*Supplied text*:
+ + +
So you would see benefit coming from both sides. For the first quarter, we did slightly better than that, for 20-40 basis points, if you just see year-on-year numbers.
Okay.
Second quarter, we think we will be, we'll be in a narrow range of performance of quarter one. Quarter three would have salary increase, and quarter four is typically our best quarter for margin management, because we have some benefits around vacation days and stuff like that. But if you see the margin movement from here, you would see that it's coming both from gross margin and on SG&A for the rest of the year.
Okay. And now, assuming demand starts to recover at some point here, you're executing on a lot of operating and cost initiatives. How do you think about the margin, the operating margin framework of the business over time?
So I think we are right now responding to the situation that we are seeing. And I think there is a certain context of today's situation to that. And as the context changes, I think we would be conscious enough to respond to that and figure out what is the right operating model for the cost. On SG&A side, I think it would be irrespective of... I don't think we are going to take SG&A or G&A cost off for sure in future, no matter what operating model is. But on gross margin side, we will have to remain responsive to the market. And therefore, I wouldn't comment it today. We will see what unfolds and then find a right response to that.
Okay, understood. Pricing, you know, naturally, we know it's pressured right now. Sometimes to be more flexible around that, there may be changes of contract structures. Can you talk about what you're seeing in conversations as it relates to fixed and non-FTE-based pricing relative to the historical time and materials that the industry would be on?
So, certainly more, I mean, almost all the large deals are constructed on economic objective of reducing aggregate costs for the customer. Now, if you're starting with that objective, which is very different than, "I want to launch a new digital bank in this region," it's a very different construct, and therefore, the price pressure is there from day one on the structure. So to that extent, I think price pressure is fine, and typically that leads to more fixed price or more element-based deal outcomes. I don't think there are one or two specific trends there. Some deals have a little bit higher subcontracting. Some deals have a little bit more complex delivery, given the geographical footprint.
+ + +
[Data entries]
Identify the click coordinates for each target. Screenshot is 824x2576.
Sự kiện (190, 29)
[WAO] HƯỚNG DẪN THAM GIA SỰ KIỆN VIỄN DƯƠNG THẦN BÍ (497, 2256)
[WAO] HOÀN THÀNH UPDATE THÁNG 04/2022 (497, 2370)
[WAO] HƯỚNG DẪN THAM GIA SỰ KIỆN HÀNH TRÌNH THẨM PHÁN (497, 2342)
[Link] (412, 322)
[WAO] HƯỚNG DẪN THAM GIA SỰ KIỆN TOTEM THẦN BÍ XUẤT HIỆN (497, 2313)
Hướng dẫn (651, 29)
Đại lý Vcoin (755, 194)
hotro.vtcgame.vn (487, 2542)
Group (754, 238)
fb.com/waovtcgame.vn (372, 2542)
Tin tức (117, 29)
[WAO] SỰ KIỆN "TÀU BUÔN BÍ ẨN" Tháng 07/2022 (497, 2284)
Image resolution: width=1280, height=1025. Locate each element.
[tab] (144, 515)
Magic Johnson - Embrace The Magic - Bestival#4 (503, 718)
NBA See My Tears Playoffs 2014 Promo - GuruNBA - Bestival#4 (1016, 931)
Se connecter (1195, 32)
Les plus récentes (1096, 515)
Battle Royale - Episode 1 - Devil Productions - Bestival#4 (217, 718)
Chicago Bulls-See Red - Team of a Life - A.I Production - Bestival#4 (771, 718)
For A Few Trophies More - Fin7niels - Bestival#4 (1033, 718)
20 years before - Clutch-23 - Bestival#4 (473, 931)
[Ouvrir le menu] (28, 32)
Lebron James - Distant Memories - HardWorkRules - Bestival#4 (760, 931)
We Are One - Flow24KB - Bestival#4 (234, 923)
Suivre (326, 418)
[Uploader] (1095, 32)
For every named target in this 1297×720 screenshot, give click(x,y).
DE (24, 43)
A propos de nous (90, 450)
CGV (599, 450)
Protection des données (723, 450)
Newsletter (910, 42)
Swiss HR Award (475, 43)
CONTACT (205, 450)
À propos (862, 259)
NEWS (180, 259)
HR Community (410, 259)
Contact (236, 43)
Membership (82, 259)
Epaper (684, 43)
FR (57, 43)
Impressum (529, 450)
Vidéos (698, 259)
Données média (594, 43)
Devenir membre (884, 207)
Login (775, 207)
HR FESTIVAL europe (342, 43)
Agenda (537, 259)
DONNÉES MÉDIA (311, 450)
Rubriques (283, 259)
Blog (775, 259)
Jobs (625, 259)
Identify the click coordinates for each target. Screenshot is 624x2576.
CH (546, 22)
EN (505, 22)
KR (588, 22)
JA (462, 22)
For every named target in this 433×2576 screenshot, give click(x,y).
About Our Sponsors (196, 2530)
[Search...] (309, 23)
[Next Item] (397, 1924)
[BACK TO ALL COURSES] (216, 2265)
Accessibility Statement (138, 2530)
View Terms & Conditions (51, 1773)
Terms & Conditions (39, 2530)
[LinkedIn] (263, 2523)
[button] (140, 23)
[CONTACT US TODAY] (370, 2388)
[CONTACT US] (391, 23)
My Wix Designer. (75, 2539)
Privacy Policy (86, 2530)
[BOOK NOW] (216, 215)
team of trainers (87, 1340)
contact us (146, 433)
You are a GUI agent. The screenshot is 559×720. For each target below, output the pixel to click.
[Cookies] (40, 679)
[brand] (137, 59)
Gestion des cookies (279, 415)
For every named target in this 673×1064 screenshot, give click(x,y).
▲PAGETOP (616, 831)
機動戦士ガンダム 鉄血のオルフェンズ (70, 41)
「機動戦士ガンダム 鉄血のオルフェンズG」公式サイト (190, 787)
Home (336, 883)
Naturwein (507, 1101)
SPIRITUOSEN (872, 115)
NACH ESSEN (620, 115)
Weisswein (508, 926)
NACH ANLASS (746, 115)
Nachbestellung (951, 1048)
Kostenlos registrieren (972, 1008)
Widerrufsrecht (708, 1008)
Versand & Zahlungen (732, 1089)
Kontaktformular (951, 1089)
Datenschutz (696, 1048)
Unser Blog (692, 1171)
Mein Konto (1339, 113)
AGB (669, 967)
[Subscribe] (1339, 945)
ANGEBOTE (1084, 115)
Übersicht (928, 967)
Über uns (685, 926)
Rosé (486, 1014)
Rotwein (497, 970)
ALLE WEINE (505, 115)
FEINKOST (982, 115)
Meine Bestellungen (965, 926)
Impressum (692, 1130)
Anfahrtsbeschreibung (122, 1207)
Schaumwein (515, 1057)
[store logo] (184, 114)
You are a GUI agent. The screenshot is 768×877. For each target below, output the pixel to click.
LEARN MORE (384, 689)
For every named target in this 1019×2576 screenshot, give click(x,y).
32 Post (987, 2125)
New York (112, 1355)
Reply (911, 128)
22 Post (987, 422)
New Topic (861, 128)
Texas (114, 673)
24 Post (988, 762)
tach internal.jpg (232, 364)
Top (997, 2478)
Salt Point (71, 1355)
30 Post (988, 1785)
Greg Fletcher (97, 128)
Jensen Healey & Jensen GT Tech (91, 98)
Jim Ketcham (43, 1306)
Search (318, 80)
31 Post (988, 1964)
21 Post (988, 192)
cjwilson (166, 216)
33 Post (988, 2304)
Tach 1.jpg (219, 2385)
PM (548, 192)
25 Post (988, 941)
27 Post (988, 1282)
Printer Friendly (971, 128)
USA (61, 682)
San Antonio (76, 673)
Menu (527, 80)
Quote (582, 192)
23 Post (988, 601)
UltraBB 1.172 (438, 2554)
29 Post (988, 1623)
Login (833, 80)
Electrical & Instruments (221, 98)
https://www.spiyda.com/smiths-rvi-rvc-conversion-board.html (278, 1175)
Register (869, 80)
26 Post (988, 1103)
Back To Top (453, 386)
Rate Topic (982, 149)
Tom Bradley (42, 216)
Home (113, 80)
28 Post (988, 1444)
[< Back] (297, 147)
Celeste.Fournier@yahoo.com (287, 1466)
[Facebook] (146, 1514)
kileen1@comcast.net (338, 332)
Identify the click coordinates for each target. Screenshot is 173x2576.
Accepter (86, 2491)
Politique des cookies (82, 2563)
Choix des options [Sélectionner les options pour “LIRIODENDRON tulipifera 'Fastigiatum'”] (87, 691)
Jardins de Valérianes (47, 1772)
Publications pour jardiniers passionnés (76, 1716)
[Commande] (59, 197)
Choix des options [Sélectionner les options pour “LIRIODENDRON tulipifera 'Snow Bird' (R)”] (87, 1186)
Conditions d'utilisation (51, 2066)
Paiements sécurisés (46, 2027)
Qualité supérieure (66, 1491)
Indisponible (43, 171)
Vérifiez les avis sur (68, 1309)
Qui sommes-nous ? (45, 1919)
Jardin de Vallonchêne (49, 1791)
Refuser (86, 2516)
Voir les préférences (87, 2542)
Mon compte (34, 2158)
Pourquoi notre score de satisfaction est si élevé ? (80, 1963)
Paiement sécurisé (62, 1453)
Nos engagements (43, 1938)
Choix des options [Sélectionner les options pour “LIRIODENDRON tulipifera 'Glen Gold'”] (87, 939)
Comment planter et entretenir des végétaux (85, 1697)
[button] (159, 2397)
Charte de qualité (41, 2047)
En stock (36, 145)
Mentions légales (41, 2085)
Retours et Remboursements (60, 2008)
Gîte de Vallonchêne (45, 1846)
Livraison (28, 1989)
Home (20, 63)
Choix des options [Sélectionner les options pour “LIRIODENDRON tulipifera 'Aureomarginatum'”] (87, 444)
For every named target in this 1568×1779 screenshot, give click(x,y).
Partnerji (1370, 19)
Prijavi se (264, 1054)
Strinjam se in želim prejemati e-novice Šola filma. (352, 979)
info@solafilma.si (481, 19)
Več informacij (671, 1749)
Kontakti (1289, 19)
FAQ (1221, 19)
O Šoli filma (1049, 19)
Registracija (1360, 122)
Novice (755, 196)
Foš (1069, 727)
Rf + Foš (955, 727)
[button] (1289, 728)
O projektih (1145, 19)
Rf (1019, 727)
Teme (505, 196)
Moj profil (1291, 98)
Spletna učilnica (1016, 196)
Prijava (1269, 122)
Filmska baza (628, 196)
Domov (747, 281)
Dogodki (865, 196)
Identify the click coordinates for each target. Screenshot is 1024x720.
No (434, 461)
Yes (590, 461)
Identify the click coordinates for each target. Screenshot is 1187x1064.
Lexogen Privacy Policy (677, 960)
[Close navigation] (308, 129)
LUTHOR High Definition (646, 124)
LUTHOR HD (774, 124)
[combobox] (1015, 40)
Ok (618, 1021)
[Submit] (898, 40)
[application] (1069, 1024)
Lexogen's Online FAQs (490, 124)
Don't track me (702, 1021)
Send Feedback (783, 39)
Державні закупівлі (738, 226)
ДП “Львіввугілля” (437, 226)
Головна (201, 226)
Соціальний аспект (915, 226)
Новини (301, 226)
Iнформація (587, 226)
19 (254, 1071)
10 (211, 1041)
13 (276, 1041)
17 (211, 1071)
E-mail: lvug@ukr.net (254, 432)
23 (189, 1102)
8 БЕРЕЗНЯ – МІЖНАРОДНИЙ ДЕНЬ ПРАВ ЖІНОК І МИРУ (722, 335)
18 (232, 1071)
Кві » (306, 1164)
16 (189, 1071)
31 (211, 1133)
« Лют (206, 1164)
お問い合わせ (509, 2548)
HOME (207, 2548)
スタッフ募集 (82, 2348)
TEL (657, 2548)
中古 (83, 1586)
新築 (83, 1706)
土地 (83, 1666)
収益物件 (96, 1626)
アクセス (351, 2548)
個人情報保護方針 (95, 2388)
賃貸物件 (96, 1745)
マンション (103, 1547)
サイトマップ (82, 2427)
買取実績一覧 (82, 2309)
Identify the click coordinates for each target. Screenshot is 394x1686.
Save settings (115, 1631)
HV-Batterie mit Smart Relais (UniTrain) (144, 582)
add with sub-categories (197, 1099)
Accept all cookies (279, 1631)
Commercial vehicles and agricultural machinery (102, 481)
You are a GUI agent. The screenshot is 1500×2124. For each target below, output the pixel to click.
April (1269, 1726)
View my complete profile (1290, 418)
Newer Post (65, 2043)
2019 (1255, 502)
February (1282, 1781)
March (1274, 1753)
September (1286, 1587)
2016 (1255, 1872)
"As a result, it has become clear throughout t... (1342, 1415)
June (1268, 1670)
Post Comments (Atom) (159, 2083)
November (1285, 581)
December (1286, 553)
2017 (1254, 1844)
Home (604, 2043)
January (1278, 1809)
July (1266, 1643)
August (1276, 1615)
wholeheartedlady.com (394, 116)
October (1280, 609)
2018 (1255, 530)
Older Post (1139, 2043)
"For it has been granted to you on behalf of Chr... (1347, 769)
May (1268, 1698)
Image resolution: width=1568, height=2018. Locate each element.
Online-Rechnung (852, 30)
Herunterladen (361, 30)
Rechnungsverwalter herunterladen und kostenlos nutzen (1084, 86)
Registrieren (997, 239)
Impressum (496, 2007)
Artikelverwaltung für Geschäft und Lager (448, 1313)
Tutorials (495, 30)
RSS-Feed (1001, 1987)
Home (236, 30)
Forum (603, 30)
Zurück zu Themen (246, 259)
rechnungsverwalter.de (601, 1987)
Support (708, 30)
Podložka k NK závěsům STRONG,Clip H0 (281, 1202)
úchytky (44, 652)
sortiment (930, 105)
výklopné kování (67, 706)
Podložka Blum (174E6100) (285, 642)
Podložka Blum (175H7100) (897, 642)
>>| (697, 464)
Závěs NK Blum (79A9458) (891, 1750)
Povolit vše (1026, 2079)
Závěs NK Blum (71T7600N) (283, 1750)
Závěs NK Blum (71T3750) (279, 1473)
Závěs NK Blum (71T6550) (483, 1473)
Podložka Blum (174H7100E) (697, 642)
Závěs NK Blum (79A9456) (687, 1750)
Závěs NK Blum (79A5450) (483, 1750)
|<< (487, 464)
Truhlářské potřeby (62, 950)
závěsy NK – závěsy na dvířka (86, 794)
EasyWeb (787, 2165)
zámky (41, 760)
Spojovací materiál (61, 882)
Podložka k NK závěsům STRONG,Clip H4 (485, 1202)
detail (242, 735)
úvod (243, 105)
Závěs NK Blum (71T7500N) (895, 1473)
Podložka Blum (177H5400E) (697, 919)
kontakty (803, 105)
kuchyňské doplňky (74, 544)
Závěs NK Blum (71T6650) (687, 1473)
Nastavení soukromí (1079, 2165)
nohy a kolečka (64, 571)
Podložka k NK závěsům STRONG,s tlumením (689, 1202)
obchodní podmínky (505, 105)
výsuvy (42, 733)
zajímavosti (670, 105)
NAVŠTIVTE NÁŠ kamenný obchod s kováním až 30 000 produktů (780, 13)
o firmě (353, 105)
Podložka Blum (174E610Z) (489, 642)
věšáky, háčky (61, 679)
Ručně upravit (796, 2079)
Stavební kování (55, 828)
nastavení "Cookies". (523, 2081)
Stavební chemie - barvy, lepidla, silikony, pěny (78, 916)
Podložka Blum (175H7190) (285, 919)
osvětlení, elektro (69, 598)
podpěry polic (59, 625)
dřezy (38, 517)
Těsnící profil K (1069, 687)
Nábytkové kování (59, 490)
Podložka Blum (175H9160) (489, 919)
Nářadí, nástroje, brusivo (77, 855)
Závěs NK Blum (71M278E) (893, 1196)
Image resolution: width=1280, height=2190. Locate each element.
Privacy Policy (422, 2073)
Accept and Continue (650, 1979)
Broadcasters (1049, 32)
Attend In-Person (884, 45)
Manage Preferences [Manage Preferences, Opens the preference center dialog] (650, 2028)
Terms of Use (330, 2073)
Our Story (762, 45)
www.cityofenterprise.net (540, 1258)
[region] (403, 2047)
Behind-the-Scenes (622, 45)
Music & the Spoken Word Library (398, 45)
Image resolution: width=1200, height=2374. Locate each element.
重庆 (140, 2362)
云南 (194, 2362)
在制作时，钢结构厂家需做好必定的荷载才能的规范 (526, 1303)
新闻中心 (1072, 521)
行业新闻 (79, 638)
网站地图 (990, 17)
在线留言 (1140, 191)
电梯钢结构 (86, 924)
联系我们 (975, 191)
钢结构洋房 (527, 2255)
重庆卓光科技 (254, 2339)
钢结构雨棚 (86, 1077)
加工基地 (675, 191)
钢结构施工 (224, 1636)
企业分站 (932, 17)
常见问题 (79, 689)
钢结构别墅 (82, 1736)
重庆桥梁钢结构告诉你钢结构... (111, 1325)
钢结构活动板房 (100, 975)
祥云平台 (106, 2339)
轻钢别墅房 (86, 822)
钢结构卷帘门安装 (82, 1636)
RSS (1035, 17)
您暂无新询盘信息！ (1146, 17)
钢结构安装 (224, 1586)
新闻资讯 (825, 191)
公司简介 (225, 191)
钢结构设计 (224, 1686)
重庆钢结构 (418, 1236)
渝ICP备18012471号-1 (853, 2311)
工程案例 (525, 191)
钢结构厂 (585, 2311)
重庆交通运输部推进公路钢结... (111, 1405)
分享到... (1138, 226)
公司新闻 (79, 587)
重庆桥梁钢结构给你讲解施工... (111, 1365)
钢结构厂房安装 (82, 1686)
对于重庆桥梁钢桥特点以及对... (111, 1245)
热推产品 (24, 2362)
+ + +
*Task instructions*:
1. In the transcript, which quarter is described as typically the best for margin management?
2. List every quarter of the year that the transcript mentions.
3. Rewrite the part of the transcript that opens with the words containing "Second quarter, we" and closes with "of the year.", substituting "holidays" for "vacation days".

*Task solutions*:
1. Quarter four

2. First quarter, second quarter, quarter three, quarter four

3.
Second quarter, we think we will be, we'll be in a narrow range of performance of quarter one. Quarter three would have salary increase, and quarter four is typically our best quarter for margin management, because we have some benefits around holidays and stuff like that. But if you see the margin movement from here, you would see that it's coming both from gross margin and on SG&A for the rest of the year.